Mid-Atlantic Brewing News August/September 2006

 A-B Purchase of Rolling Rock Puts Brewery Future in Doubt

By Rich Wagner

 

There probably is no other Pennsylvania beer that achieved the kind of cult status that Rolling Rock did in those 7 oz. returnable “Little Nips” in the painted label bottles. The number 33 developed mythic proportions, and the meaning was endlessly debated by devotes and detractors alike. I recall one rathskeller bar in State College where it was de rigueur for tables to be served those little bottles by the case.

 When I first visited the brewery in August of 1980 they were on strike, but a guy named “Mike” who had been brought in to help mediate said he’d show us around. I was a little reluctant to cross the picket line, which consisted of brewery workers sitting in lawn chairs, but they said it was all right “as long as you’re not going in there to brew beer!” Mike extolled the virtues of the brand explaining it was known as “The Coors of the East.” This, at a time when the Rocky Mountain brew was unavailable in Pennsylvania and had developed quite a mystique.

 As we entered the brew house the brewmaster put down his newspaper and told us to have a look around. This was the first brewery in Pennsylvania I’d seen with a stainless steel kettle! Everything seemed modern and very impressive, and Mike even took us into the cellars where we saw the venerable “Glass-Lined Tanks of Old Latrobe.”

 One of the remarkable things was that the brewery only made one product; Rolling Rock. And when they came out with Rolling Rock Light in 1982 I remember thinking, “how could they make it any lighter?” Owned by the Tito family, who introduced the Rolling Rock brand in 1939, it was one of nine breweries left in Pennsylvania, a state that once had more breweries than anywhere else in the nation. In 1987 they sold out to LaBatt Breweries which continued operating the plant, but somehow we all knew Rolling Rock would never be the same.

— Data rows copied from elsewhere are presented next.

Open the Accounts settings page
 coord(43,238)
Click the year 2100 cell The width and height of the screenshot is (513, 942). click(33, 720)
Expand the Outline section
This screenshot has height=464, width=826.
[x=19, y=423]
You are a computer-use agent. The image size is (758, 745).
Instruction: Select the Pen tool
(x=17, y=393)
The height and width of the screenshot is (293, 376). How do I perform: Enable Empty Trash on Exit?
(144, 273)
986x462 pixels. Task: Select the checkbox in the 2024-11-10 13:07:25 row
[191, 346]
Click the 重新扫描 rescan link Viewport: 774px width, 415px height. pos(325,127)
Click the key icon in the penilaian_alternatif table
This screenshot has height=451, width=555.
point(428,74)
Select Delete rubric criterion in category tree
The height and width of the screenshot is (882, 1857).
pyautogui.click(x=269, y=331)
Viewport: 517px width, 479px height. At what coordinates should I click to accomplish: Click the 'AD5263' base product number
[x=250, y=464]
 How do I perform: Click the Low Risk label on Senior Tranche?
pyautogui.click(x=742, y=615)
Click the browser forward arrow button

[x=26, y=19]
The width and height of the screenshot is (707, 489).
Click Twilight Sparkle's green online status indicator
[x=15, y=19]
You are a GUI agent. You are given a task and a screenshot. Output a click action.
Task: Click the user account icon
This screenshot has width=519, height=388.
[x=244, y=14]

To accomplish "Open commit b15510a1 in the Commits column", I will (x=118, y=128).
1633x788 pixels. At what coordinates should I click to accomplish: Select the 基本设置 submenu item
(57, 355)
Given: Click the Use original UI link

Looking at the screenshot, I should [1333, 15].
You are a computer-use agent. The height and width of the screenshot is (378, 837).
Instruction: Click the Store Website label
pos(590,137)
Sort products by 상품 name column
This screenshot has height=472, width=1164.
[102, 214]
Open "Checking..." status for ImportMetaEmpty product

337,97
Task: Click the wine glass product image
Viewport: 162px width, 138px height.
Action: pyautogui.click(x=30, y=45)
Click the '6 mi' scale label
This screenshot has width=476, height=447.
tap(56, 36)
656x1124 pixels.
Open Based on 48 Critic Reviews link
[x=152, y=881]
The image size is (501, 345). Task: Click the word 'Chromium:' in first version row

After all, LaBatt’s was Canada’s largest brewer and had been producing Budweiser for the Canadian market since 1980. In 1995 LaBatt’s was purchased by the huge international cartel InBev.

 The plain sad truth in all this is that had LaBatt’s not bought Latrobe Brewing Co. the brewery may have gone out of business twenty years ago. The fact that Canada’s largest brewer took the reins probably did more to bolster the company and make it successful than anything else. But as the global economic aspects of manufacturing and marketing become ever more complex, economies of scale become ever larger. As someone who has studied what happened to Pennsylvania breweries after the repeal of prohibition, I find it mind boggling to see the exponential rise in the magnitude and speed of the market forces shaping the industry.

When I heard that A-B was purchasing the Rolling Rock brands, a number of things came to mind. The first was, that the nation’s largest brewer was employing the same strategy Schmidt’s did when it bought up failing regional brands like Duquesne, Erie, Reading Ortlieb and Rheingold thirty years ago in order to increase market share. Secondly, after I read the price paid for the Rolling Rock brands, I read where A-B spent about half that much just to be the official beer sponsor of the World Cup! And lastly, will all this really make any difference in the beer and who consumes it?

 Of course, this leads us back to the people who will be most affected by the sale; the 180 union and 70 non-union workers employed by Latrobe, as well as distributors of the Rolling Rock brand and its many loyal drinkers.. There’s talk of boycotting Rolling Rock, and who can blame people whose livelihoods are jeopardized. When the sale was first announced there was a scramble to find a company big enough to buy the brewery and keep the jobs in town. U.S. Rep. John Murtha stepped in to try and broker a deal with Pittsburgh Brewing Co. but that company is having enough trouble staying afloat. The few people I talked to were pessimistic, the brewery was just too big (it has a capacity of 1.2 million barrels per year) and there was no company in a position to buy it. If only Yuengling hadn’t just bought a brewery in Florida and built one in Pennsylvania! They would have been the most likely candidate had this happened a few years earlier. I was heartened when a friend from California told me Sierra Nevada was taking a look at the site as a possible east coast manufacturing location, but that didn’t pan out.

 The latest news has been that the City Brewery in LaCrosse, Wisconsin, has shown an interest. I truly hope for the people in Latrobe that something happens to keep the brewery open. I’ve heard that A-B purchased the name Latrobe Brewing Co., so “City Brewery” could be a perfect fit.